### [Text shown]
◇ ◇ ◇ ◇

How to limit disk usage of jobs

Known to work with HTCondor version: 7.0

HTCondor monitors how much disk space jobs consume in the scratch directory created for the job on the execute machine when the job runs. This scratch directory is typically only used by jobs which turn on HTCondor's file transfer mode (should_transfer_files=true). For such jobs, the scratch directory is the current working directory and they might write their output files into that directory while they are running.

One problem that can happen is that one job on a multi-cpu system uses up so much space that all other jobs fail due to lack of space. If the partition containing HTCondor's EXECUTE directory is shared by other tasks (including perhaps HTCondor), a full partition could cause additional things to fail as well.

How to preempt (evict) a job that uses too much disk space

The following configuration settings should be put in the config file of the execute machines (or the whole pool). The reason a number must be inserted for MAX_DISK_USAGE_KB instead of using the Disk attribute of the machine ClassAd is that the Disk attribute measures the amount of free space on the disk, not the amount of space promised to the job.

MAX_DISK_USAGE_KB = insert_number_here!
DISK_EXCEEDED = DiskUsage > $(MAX_DISK_USAGE_KB)

PREEMPT = ($(PREEMPT)) || ($(DISK_EXCEEDED))

WANT_SUSPEND = ($(WANT_SUSPEND)) && ($(DISK_EXCEEDED)) =!= TRUE

How to configure a separate disk partition for each batch slot

The most effective way to control how much space jobs use is to put the execute directory for each slot on its own disk partition. Then you don't have to worry about a malformed job consuming massive amounts of disk space before PREEMPT has a chance to operate. Assuming you have already created the necessary partitions, you can configure HTCondor to use them like this:

SLOT1_EXECUTE = /path/to/execute1
SLOT2_EXECUTE = /path/to/execute2
...

How to hold/remove a job that uses too much disk

Jobs can hold or remove themselves by specifying a periodic_hold or periodic_remove expression. The schedd can also hold or remove jobs as dictated by the configuration expressions SYSTEM_PERIODIC_HOLD or SYSTEM_PERIODIC_REMOVE. These are all submit-side controls, whereas the PREEMPT example above is an execute-side control. One problem with the PREEMPT example is that it doesn't do a very good job of communicating to the job owner why the job was evicted. Putting the job on hold may help communicate better. Then the user knows to resubmit the job with disk memory requirements or investigate why the job used more disk than it should have. The following example configuration shows how to put jobs on hold from the submit-side when they use too much disk.

# When a job matches, insert the machine disk space into the
# job ClassAd so periodic_remove can refer to it.
MachineDiskString = "$$(Disk)"
SUBMIT_EXPRS = $(SUBMIT_EXPRS)  MachineDiskString

SYSTEM_PERIODIC_HOLD = MATCH_EXP_MachineDisk =!= UNDEFINED && \
                       DiskUsage > int(MATCH_EXP_MachineDiskString)

What if you care about free disk space, not disk space used?

◇ ◇ ◇ ◇

### [What to do]
A - Retype the page on limiting disk usage of jobs above, from "SUBMIT_EXPRS = $(SUBMIT_EXPRS)" through "DiskUsage > int(MATCH_EXP_MachineDiskString)", inclusive.
B - Answer the following from the page on limiting disk usage of jobs above:
(i) With which HTCondor version is the configuration known to work?
(ii) What does the Disk attribute of the machine ClassAd measure?
(iii) Which configuration expressions allow the schedd to hold or remove jobs?
C - In the page on limiting disk usage of jobs above, recast the paragraph beginning "Jobs can hold or remove themselves" as a bulleted list that keeps its main facts.

### [Dataset excerpt]
◇ ◇ ◇ ◇

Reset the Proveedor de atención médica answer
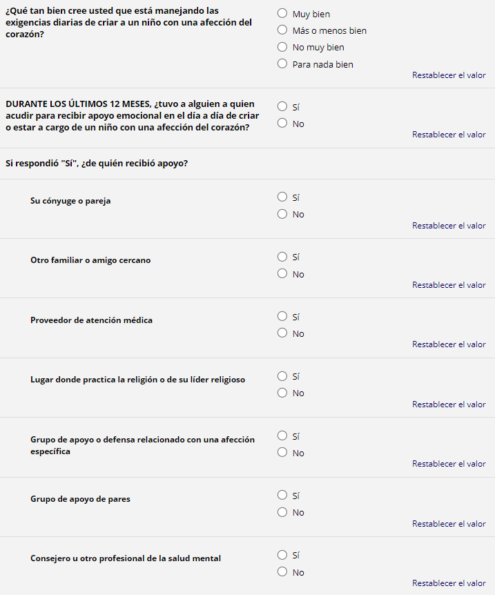495x595 pixels. point(449,344)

◇ ◇ ◇ ◇

### [The results]
A -
SUBMIT_EXPRS = $(SUBMIT_EXPRS)  MachineDiskString

SYSTEM_PERIODIC_HOLD = MATCH_EXP_MachineDisk =!= UNDEFINED && \
                       DiskUsage > int(MATCH_EXP_MachineDiskString)

B -
(i) HTCondor version 7.0.
(ii) The amount of free space on the disk, not the amount of space promised to the job.
(iii) SYSTEM_PERIODIC_HOLD and SYSTEM_PERIODIC_REMOVE.

C -
- Jobs can hold or remove themselves by specifying a periodic_hold or periodic_remove expression.
- The schedd can hold or remove jobs through the configuration expressions SYSTEM_PERIODIC_HOLD or SYSTEM_PERIODIC_REMOVE.
- These are submit-side controls. The PREEMPT example is an execute-side control.
- The PREEMPT approach does not communicate well to the job owner why the job was evicted.
- Putting the job on hold may communicate better. The user then knows to resubmit the job or to investigate why it used more disk than it should have.
- The example configuration that follows puts jobs on hold from the submit side when they use too much disk.